Tienen casi un carácter sagrado, como también la naturaleza con la que el pigmeo vive en estrecha relación. El menor ruido, el más mínimo movimiento de una hoja o de una rama despiertan su atención.

En el aspecto social, el pigmeo tiene una organización distinta de las que poseen las comunidades negras. Por ejemplo, entre los negros, la mujer es netamente inferior al hombre y con frecuencia ella es quien debe efectuar el duro trabajo del campo. Entre los pigmeos es totalmente distinto: la mujer es igual al hombre. Esto no priva que los hombres discutan entre sí sobre cuestiones que no comunican a las mujeres. Por norma general, en una comunidad de pigmeos las relaciones son muy amistosas.

Los pigmeos no conocen la propiedad privada, pero conviene decir que prácticamente no disponen de nada. Sus chozas descansan sobre las raíces de árboles gigantes. Constan de una armazón de ramas cubierta con hojas y ramas entrelazadas. No se puede decir que sean confortables, pero no dejan de constituir una eficaz protección contra las lluvias tropicales.

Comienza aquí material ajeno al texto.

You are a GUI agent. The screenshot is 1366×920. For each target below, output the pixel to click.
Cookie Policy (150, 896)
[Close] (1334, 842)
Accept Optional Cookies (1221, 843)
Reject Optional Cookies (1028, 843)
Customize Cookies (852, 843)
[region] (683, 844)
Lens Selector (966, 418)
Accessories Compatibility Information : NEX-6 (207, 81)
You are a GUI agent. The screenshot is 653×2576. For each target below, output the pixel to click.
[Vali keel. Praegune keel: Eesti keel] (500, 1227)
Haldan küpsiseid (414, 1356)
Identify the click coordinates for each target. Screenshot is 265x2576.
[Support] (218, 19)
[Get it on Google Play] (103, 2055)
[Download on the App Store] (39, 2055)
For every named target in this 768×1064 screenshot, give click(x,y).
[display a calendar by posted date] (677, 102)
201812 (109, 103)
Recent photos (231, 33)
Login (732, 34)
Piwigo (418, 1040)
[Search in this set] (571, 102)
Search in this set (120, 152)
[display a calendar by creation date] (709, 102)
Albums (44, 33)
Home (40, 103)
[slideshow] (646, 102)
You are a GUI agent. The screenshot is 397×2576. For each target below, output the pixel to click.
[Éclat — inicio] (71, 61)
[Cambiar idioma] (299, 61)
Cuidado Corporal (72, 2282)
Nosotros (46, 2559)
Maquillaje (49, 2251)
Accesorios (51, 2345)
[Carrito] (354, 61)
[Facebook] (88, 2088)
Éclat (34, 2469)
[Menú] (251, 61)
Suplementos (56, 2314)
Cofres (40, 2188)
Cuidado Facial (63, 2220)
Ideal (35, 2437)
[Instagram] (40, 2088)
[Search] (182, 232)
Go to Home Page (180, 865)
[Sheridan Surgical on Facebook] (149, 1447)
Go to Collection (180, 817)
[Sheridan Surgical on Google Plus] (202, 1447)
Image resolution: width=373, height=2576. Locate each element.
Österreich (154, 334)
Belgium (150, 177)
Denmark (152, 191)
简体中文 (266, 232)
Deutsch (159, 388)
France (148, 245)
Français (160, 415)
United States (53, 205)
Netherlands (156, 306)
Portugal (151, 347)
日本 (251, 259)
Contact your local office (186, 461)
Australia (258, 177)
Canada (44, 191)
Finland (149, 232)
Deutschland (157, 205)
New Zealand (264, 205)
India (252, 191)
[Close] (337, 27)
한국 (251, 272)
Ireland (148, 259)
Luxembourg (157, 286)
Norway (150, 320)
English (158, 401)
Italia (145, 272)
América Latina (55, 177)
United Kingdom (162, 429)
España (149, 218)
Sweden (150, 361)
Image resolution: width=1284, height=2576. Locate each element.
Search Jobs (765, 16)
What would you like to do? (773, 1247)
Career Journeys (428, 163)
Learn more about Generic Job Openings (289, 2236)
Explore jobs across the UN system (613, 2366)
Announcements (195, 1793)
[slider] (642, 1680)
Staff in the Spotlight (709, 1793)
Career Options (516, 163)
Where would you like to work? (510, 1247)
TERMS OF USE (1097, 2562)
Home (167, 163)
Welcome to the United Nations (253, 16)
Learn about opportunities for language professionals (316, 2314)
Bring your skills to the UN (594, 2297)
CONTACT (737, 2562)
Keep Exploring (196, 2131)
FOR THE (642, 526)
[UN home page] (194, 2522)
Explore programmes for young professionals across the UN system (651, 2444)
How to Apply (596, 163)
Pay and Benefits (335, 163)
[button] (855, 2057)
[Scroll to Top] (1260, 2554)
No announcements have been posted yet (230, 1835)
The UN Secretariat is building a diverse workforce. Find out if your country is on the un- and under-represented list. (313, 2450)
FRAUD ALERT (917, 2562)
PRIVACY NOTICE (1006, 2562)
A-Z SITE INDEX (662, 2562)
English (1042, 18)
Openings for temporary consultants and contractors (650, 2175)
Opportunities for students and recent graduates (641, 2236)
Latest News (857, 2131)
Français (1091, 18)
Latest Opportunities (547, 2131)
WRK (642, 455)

Una de las cualidades esenciales de estas chozas es la facilidad con que se pueden construir. En cuanto al ajuar, se reduce a lo más estricto: una o varias camillas hechas de ramas y bejucos trenzados, así como algunas piezas de barro, redes, un mortero, cuchillos y algunos otros objetos de uso que no son necesariamente fabricados por los pigmeos. Por ejemplo, una tribu negra de los alrededores les proporciona, por lo general, las puntas metálicas de las lanzas y otros objetos.

Las ropas también se hallan reducidas al máximo. La mayoría se limitan a llevar un taparrabo de cortezas. Otra de las características es la ausencia total de tatuaje, práctica muy corriente entre los negros. Se calcula que en África viven algunas decenas de millares de pigmeos. Es imposible dar una cifra exacta.